- Aim of the task:
Pull every line of the entries that has the word "Select".

- Entries provided:
================

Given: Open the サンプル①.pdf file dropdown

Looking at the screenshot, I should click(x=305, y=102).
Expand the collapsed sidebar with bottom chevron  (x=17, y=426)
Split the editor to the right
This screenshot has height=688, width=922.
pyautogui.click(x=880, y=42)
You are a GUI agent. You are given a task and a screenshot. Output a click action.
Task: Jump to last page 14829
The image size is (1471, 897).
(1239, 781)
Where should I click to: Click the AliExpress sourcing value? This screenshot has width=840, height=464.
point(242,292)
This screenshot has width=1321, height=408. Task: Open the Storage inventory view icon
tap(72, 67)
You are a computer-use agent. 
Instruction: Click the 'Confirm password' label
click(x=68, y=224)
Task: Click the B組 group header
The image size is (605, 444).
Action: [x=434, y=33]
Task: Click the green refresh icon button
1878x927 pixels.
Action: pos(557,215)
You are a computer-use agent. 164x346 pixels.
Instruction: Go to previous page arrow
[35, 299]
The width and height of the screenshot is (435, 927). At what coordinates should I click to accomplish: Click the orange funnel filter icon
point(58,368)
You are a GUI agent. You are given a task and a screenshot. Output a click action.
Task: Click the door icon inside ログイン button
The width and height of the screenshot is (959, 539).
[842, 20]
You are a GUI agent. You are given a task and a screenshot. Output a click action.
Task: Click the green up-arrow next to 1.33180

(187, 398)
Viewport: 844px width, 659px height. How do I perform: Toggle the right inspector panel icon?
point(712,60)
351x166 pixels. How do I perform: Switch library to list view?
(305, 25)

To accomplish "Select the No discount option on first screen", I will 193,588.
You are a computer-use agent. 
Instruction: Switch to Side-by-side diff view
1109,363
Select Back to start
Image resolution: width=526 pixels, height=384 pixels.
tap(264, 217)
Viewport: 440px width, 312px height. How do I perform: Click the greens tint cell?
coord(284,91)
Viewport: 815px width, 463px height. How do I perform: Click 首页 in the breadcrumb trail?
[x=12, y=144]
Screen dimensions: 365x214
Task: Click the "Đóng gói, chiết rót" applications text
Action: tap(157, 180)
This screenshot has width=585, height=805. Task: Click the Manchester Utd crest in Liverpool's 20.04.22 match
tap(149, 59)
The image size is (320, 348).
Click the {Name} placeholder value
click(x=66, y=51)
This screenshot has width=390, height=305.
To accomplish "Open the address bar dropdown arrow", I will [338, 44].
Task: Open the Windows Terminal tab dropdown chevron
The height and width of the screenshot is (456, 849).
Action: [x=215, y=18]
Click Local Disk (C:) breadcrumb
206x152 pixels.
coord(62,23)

================

- Solution for this exercise:
To accomplish "Select the No discount option on first screen", I will 193,588.
Select Back to start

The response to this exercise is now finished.